## SET EXERCISE
Arrange the item lines from the line with "1568x758 pixels." up to and including the line with "click(x=242, y=397)" as a Markdown table with the columns Row and Item line, leaving out blank lines and the pictures.

## MATERIAL SHOWN

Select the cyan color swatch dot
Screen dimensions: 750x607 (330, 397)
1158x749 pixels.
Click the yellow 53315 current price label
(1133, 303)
* * *
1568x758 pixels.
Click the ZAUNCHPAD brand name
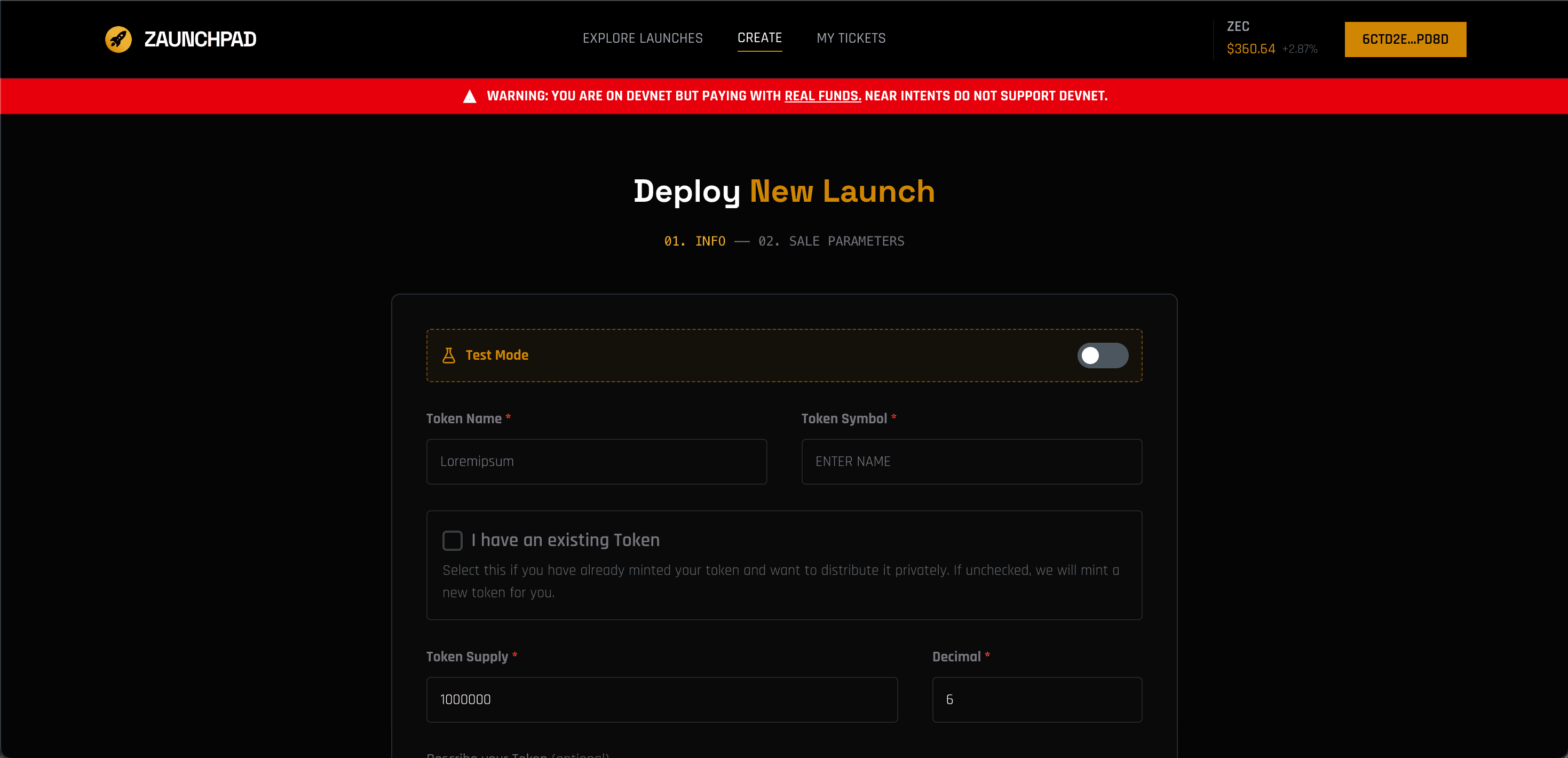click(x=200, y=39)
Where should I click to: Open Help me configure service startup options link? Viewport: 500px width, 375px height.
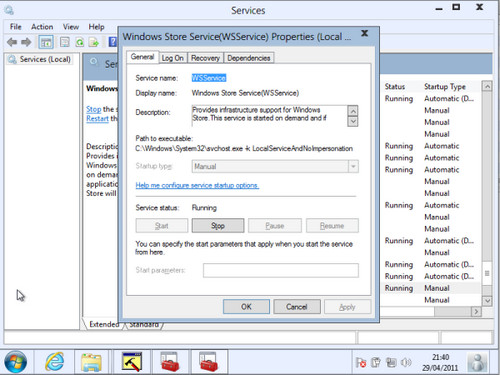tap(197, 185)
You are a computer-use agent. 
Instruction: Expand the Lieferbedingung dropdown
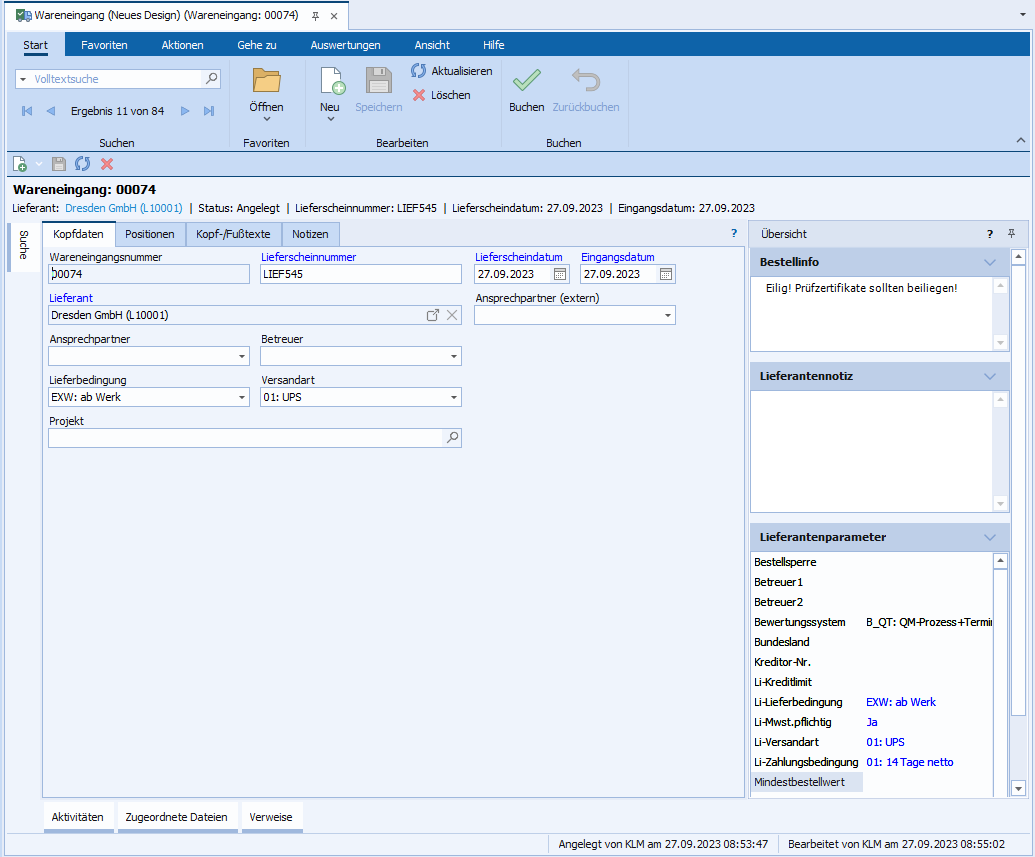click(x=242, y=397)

## FINAL ANSWER
| Row | Item line |
|---|---|
| 1 | 1568x758 pixels. |
| 2 | Click the ZAUNCHPAD brand name |
| 3 | click(x=200, y=39) |
| 4 | Where should I click to: Open Help me configure service startup options link? Viewport: 500px width, 375px height. |
| 5 | tap(197, 185) |
| 6 | You are a computer-use agent.  |
| 7 | Instruction: Expand the Lieferbedingung dropdown |
| 8 | click(x=242, y=397) |